It was the search for a better spot for research and development that brought Orosz to Eckerd. Massachusetts was convenient, but only for the six weeks a year with enough sun. Lesotho, a 35-hour trip, was just too far. Even the Southwest, with plentiful light and space, was a longer plane flight than Florida. And then there was Orosz's grandma.
Kay Gendreau, 75, has volunteered at Eckerd for nearly a decade. She loves the campus, the people. She lives across the street. Orosz grew up working in her Massachusetts restaurant. As he searched for a Florida site, Eckerd made sense.
When he stood up March 12 for the unveiling of the site's first phase, he thanked her. Gendreau beamed.
"He's just a very unassuming kid.

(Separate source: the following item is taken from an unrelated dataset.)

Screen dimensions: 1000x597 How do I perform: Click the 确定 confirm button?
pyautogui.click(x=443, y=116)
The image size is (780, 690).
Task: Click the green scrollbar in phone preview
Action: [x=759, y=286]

We never knew what he was up to until we saw it in a pamphlet somewhere," she said.
For Eckerd, its yearlong Africa Initiative made the partnership ideal.
"We're happy to help MIT out," president Donald Eastman joked at the unveiling.
The test site won't generate electricity until 2011. That's mostly because Orosz has something he has got to do before he finishes it.
One of those fellowships he picked up was a 2009 Fulbright. He had to delay the trip — it was a busy year — but he leaves for southern Africa on March 30. He'll spend 10 months evaluating — what else? — technical, economic and social applicability of solar technology for use in low-income housing.
Florida sun will help light the way.